28

Negative binomial (NB) distribution is defined on non-negative integers and has probability mass function$$f(k;r,p)={\binom {k+r-1}{k}}p^{k}(1-p)^{r}.$$ Does it make sense to consider a continuous distribution on non-negative reals defined by the same formula (replacing $k\in \mathbb N_0$ by $x\in\mathbb R_{\ge 0}$)? The binomial coefficient can be rewritten as a product of $(k+1)\cdot\ldots\cdot(k+r-1)$, which is well-defined for any real $k$. So we would have a PDF $$f(x;r,p)\propto\prod_{i=1}^{r-1}(x+i)\cdot p^{x}(1-p)^{r}.$$ More generally, we can replace the binomial coefficient with Gamma functions, allowing for non-integer values of $r$: $$f(x;r,p)\propto\frac{\Gamma(x+r)}{\Gamma(x+1)\Gamma(r)}\cdot p^{x}(1-p)^{r}.$$

Is it a valid distribution? Does it have a name? Does it have any uses? Is it maybe some compound or a mixture? Are there closed formulas for the mean and the variance (and the proportionality constant in the PDF)?

(I am currently studying a paper that uses NB mixture model (with fixed $r=2$) and fits it via EM. However, the data are integers after some normalization, i.e. not integers. Nevertheless, the authors apply the standard NB formula to compute the likelihood and get very reasonable results, so everything seems to work out just fine. I found it very puzzling. Note that this question is not about NB GLM.)

amoeba
  • 93,463
  • 28
  • 275
  • 317
  • 1
    Wouldn't that be a mixture of Gammas with scale parameter $-\log p$? If you expand the polynomial $\Pi_{i=1}^{r-1}(x+i)$ you'll just get $\sum_{i=2}^ra_ix^{i-1}$, then multiplying by $p^x$ is the same as by $\exp\{x\log p\}$, where $a_i$ is the coefficient of $x^{i-1}$ in the polynomial and $\log p < 0$ of course, so it looks like it would convert to a weighted average of Gamma distributions, i.e., a mixture. – jbowman Oct 30 '17 at 03:16
  • ... should be $i=1$ in the sum above, actually. – jbowman Oct 30 '17 at 03:25
  • Can very well be @jbowman. Would be great if you could write it up as an answer in a bit more detail. – amoeba Oct 30 '17 at 08:45
  • 2
    Since $(1-p)^r$ depends only on the parameters, it is a constant that can be absorbed in the proportionality. Moreover, $\binom{x+r-1}{x}=\Gamma(x+r)/(\Gamma(r)\Gamma(x+1))$ also has a constant $1/\Gamma(r)$ that can be ignored.
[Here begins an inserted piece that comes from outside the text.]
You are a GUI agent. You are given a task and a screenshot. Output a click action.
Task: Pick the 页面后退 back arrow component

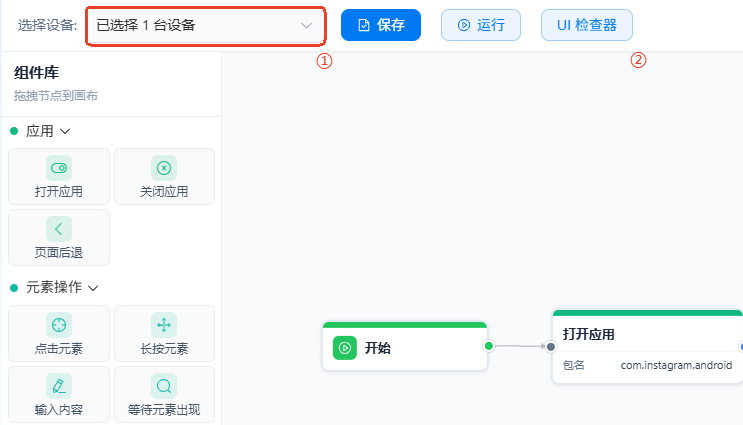pos(59,229)
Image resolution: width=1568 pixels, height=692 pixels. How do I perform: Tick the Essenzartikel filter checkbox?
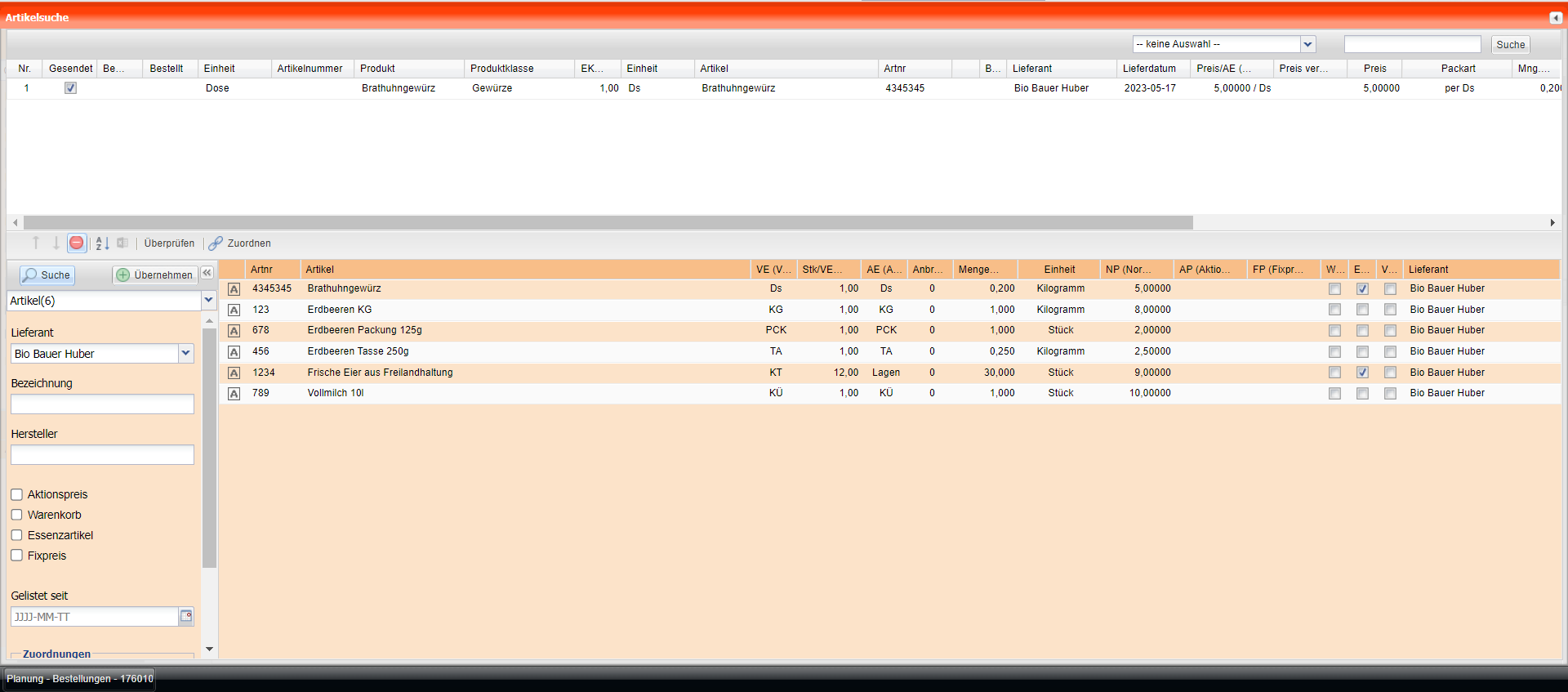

Writing $p^k=e^{-k\rho}$ for $\rho=-\log(p) \ge 0$, you are asking about a density proportional to $$f(x;r,\rho)=\frac{\Gamma(x+r)}{\Gamma(x+1)}\,e^{-\rho x}.$$ That identifies $\rho$ as a scale factor and $r$ as a shape parameter. For *integral* $r$ it's clearly a mixture of Gamma distributions. It makes no sense to restrict $r$ to integers, though. – whuber Oct 30 '17 at 14:38
  • @whuber Thanks. It would be great if you found time to post this as an answer. I realize that this question is rather straightforward; two reasons that I nevertheless decided to post it here (instead of working out the math myself) is that (1) I googled but could not find anywhere a discussion of this topic ("Continuous generalization of NB"), despite it being seemingly natural; and (2) I am curious whether this mixture of Gammas has some known usage or some nice properties, given that NB is a pretty standard distribution. – amoeba Oct 30 '17 at 20:34
  • @whuber Two properties that are relevant for the application I am reading/thinking about are (i) [approximately] quadratic mean-variance relationship, and (ii) finite non-zero likelihood at $x=0$. Negative binomial has these two properties. – amoeba Oct 30 '17 at 20:38
  • Gamma distributions have those properties, too. In order to compare a distribution on the integers to a continuous distribution you should think in terms of finite differences of the distribution function: that is, rather than $f(x;\theta)$ you should be considering $\int_{x}^{x+1} f(t;\theta)dt$. In this sense all Gamma distributions have nonzero likelihood at $x=0$. – whuber Oct 30 '17 at 20:43
  • @whuber Well, if I have to do maximum likelihood estimation and my sample of non-negative numbers includes some values of $x=0$, then I can't possibly fit any Gamma apart from the ones with shape parameter $k=1$. I have to care about the *exact* likelihood value at $x=0$... – amoeba Oct 30 '17 at 20:50
  • Understood. I'm just saying that this just doesn't look like a suitable criterion for comparing NB and Gamma distributions. If you're getting *any* exact zeros in your data (well, more than once in your lifetime) then *no* continuous distribution is an appropriate model, anyway! – whuber Oct 30 '17 at 20:55
  • 1
    @whuber Right. I am actually using a distribution that is continuous on positive values and has a point mass at zero. I believe this is the correct approach. But I've been suggested to use a continuous generalization of NB that would have non-zero likelihood at zero and hence seemingly allow to deal with exact zeros. Hence my question. – amoeba Oct 30 '17 at 21:05
  • 2
    I think there may be some confusion in that suggestion: it appears to conflate a *probability* (which is what a point mass has or an NB distribution has at zero) with a probability *density* (which is what the value of $f(0,\theta)$ would be). A nonzero density doesn't allow you to deal with exact zeros, because it still predicts zero chance that any value of $0$ will arise! – whuber Oct 30 '17 at 22:51

2 Answers2

29

That's an interesting question. My research group has been using the distribution you refer to for some years in our publicly available bioinformatics software. As far as I know, the distribution does not have a name and there is no literature on it. While the paper by Chandra et al (2012) cited by Aksakal is closely related, the distribution they consider seems to be restricted to integer values for $r$ and they don't seem to give an explicit expression for the pdf.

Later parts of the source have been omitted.